In its first week the New York International Fringe Festival can seem vast and impenetrable, one of the few times of year when you enter the theater with almost no idea of what to expect. By week 2, however, reviews and word of mouth spread, and for alert audiences the menu of more than 200 shows shrinks to a few hits everyone’s talking about.
The chance of disaster (and epiphany) decreases as the Fringe becomes more like downtown theater the rest of the year.
Of the Fringe elite this summer, no show has polarized more theatergoers than “666,” a raucous collection of physical comedy sketches from a Madrid company, Yllana, which has created 16 shows since 1991. European reviews ranged from glowing (The French newsmagazine L’Express describes “666” as a “masterwork of black humor”) to groaning (The Guardian of London: “Only for the drunk or dim”).
The good, dirty fun begins after a metal gate opens at the back of the set, revealing four grunting, wordless prisoners (Raúl Cano, Fidel Fernández, Joe O’Curneen and Juan Ramos Toro) hunched in threatening poses, ready to strike.
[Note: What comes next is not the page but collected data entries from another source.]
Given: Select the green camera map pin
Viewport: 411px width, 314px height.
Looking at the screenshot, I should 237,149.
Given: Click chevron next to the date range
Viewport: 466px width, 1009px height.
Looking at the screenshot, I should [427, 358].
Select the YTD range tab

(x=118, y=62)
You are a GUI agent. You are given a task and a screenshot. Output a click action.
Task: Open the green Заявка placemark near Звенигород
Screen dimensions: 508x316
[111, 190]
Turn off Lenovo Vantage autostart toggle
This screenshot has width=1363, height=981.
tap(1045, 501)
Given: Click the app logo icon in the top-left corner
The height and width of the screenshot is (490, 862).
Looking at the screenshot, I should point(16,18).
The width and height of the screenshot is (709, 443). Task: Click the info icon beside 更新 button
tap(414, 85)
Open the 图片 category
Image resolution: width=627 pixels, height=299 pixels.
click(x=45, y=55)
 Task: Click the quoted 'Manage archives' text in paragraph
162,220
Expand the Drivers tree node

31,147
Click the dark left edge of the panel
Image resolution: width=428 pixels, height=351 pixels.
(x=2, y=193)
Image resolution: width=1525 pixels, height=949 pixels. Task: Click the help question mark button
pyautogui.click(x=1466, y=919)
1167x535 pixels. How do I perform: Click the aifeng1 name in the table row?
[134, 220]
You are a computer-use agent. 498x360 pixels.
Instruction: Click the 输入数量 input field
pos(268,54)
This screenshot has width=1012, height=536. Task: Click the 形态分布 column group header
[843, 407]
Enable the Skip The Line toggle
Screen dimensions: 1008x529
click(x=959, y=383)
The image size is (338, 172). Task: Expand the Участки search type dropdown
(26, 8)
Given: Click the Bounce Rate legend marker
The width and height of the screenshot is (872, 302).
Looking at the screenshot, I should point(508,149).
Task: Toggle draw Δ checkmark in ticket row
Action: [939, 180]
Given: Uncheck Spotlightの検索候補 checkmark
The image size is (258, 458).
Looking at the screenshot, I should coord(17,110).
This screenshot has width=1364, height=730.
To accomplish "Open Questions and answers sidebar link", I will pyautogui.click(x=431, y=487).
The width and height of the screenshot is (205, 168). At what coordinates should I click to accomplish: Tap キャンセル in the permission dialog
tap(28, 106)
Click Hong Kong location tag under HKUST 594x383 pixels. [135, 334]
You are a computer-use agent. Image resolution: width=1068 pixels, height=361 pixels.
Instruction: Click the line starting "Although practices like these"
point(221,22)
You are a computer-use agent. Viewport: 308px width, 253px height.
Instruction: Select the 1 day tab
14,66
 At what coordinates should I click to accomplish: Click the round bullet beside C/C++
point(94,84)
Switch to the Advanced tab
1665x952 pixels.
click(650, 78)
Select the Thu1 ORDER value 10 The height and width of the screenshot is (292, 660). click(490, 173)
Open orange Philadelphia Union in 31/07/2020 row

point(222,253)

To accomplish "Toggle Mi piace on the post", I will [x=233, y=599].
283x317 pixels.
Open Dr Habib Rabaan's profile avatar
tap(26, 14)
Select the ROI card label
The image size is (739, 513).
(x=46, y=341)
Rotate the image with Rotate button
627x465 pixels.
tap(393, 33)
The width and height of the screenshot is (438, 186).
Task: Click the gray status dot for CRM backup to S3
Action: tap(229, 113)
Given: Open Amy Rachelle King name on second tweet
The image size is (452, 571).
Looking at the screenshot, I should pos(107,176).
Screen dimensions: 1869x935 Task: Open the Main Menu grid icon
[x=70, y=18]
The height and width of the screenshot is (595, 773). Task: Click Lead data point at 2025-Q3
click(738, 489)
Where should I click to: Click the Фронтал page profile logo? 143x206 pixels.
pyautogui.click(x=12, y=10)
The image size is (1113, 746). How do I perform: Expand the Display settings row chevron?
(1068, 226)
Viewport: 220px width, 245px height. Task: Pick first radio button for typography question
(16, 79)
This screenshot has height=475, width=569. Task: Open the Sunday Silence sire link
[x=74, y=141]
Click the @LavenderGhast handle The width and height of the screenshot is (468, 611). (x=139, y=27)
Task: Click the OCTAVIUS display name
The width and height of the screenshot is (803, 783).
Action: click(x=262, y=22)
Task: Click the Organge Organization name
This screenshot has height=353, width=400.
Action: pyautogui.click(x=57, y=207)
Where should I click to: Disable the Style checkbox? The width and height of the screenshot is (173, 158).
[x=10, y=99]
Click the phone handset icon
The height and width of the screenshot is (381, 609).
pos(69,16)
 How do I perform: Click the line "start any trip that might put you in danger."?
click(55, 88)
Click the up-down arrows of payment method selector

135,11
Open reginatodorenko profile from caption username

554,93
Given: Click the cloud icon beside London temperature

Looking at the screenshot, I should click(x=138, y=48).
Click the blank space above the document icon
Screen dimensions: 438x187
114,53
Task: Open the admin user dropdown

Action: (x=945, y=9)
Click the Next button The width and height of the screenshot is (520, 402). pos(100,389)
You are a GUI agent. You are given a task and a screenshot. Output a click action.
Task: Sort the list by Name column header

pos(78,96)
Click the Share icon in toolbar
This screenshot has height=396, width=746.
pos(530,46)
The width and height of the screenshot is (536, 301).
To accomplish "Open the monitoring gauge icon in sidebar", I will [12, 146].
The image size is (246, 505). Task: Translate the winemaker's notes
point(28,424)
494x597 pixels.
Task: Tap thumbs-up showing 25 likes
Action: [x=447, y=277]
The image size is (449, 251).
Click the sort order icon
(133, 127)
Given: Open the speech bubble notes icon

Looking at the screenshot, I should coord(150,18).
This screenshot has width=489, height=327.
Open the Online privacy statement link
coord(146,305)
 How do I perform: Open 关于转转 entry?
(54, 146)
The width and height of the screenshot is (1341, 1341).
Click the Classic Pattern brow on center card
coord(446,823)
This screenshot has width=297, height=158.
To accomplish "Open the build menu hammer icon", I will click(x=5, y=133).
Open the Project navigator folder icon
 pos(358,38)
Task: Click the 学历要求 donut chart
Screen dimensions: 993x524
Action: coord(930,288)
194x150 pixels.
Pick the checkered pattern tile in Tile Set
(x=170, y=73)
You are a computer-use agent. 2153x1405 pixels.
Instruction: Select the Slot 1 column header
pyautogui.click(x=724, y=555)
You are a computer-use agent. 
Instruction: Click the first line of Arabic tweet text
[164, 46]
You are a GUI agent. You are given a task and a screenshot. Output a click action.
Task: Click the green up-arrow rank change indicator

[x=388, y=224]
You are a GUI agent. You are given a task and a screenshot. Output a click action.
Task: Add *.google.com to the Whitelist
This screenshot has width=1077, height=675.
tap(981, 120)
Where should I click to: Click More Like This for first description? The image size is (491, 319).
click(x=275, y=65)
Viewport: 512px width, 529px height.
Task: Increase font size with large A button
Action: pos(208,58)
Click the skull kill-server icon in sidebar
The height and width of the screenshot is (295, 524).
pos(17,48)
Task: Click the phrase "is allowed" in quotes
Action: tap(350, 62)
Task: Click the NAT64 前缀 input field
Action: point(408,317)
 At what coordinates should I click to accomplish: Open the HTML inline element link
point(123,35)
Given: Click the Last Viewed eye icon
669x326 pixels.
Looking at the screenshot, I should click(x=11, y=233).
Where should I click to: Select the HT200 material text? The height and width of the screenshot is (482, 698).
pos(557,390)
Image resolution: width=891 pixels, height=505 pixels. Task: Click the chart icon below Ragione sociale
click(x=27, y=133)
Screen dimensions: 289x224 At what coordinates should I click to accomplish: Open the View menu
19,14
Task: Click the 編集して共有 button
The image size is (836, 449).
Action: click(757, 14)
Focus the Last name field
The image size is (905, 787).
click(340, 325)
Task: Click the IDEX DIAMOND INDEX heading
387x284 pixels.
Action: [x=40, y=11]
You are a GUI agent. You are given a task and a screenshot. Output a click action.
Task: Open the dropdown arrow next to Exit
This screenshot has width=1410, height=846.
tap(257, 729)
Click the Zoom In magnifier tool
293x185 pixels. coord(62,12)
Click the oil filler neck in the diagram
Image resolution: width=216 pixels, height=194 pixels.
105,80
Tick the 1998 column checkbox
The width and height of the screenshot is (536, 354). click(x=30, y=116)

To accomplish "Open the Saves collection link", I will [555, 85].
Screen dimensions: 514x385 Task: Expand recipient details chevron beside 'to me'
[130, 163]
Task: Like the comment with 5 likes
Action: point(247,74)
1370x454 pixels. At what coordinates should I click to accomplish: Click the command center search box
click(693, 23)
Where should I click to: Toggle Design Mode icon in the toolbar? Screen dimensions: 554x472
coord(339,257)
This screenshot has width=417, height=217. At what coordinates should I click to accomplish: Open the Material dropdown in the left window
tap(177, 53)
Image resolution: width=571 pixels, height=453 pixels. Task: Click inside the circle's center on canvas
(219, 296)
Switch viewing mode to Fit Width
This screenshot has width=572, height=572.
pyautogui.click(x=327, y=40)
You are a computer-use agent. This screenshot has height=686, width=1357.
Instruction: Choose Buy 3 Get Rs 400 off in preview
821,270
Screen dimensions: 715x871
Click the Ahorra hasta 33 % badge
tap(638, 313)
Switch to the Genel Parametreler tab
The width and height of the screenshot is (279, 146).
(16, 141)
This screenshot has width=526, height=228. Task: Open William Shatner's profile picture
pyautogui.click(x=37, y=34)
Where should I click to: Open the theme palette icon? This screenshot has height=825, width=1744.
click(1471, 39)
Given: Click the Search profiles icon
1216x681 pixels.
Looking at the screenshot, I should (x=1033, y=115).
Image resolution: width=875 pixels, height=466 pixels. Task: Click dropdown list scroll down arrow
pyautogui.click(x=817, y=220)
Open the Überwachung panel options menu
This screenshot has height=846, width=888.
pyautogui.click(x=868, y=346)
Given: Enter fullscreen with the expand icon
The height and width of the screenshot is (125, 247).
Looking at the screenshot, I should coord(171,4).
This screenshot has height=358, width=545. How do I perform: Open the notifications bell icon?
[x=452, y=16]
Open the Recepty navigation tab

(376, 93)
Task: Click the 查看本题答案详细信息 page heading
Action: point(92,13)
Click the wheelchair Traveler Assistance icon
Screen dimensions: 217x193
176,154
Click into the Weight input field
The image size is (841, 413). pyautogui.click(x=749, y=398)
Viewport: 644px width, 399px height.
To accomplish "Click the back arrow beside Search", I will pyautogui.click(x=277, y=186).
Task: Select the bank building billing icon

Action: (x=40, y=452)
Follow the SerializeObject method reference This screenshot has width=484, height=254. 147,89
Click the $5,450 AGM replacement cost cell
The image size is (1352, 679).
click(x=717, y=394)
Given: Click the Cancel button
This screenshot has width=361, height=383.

And when they do, it’s best to keep a distance. These brutes, who pantomime spilling buckets of imaginary blood and bodily fluid, pester the audience, laugh themselves silly killing one another and dedicate considerable creative resources to plumbing the comic possibilities of urine. (Trust me: they can seem endless.)
At one point the most timid-looking performer pretends to rip someone’s heart out and then impales it on a giant phallus strapped to his waist — while standing on a seat over a few nervous audience members in the second row.
The Fringe has a long, ignoble history of obscene clown shows. Three years ago Billy the Mime set the bar pretty high (or maybe low?) by impersonating a fetus during an abortion. But make no mistake: as soon as one of the four Spanish performers guns down an old-fashioned mime in slow-motion, his splattering brains represented with economy by a flick of the fingers, the gauntlet has been thrown down.
In an online interview with The New York Times, Juan Urrutia, the producer of the United States production of the show, described “666,” scored to a soundtrack of heavy metal, hip-hop and John Carpenter’s theme from “Halloween,” as Swiftian. That’s the kind of thing that a producer says when he has dreams of Blue Man Group dancing in his head. The truth is that this is very dumb stuff, choreographed and performed with startling elegance.
“The Adventures of Alvin Sputnik: Deep Sea Explorer” and “The 49 Project” — two other leaders in Fringe Festival buzz — imagine political fantasies set in a dark vision of the future. “The 49 Project,” written by the young playwright Mary Adkins, provocatively speculates about what would happen if American women organized and consolidated power, taking advantage of their majority status to pass discriminatory laws against men. It’s either a nightmare or a revenge fantasy, depending on your point of view.
The title refers to a male-rights group run by a true believer, Nathan (Clayton Apgar), whose mission for sex equality seems to be going nowhere. Ms. Adkins, a Yale law student (it’s the rare play where the protagonist proclaims his love for the Constitution), writes in a slickly cinematic style, but she gets bogged down in a courtroom drama that sends the play in a direction less interesting than the conceit promises.
If “The 49 Project” appears like “District 9” for the gender-studies crowd, “Alvin Sputnik,” an endearing Australian solo show told in stick-figure animation and puppetry by Tim Watts, will remind you of a more innocent summer blockbuster. Its unlikely mix of environmental disaster, twee humor and cutie-pie whimsy makes it something akin to a theatrical “Wall-E.”
The ice caps have melted, and Earth is flooded, leaving humanity’s last, best hope an adorable, round-headed explorer looking for the soul of his late wife. This may sound like heavy material, but with a seamless blend of live drawing projected on a round screen accompanying simple animation, Mr. Watts creates a vivid new theatrical world on a slim budget.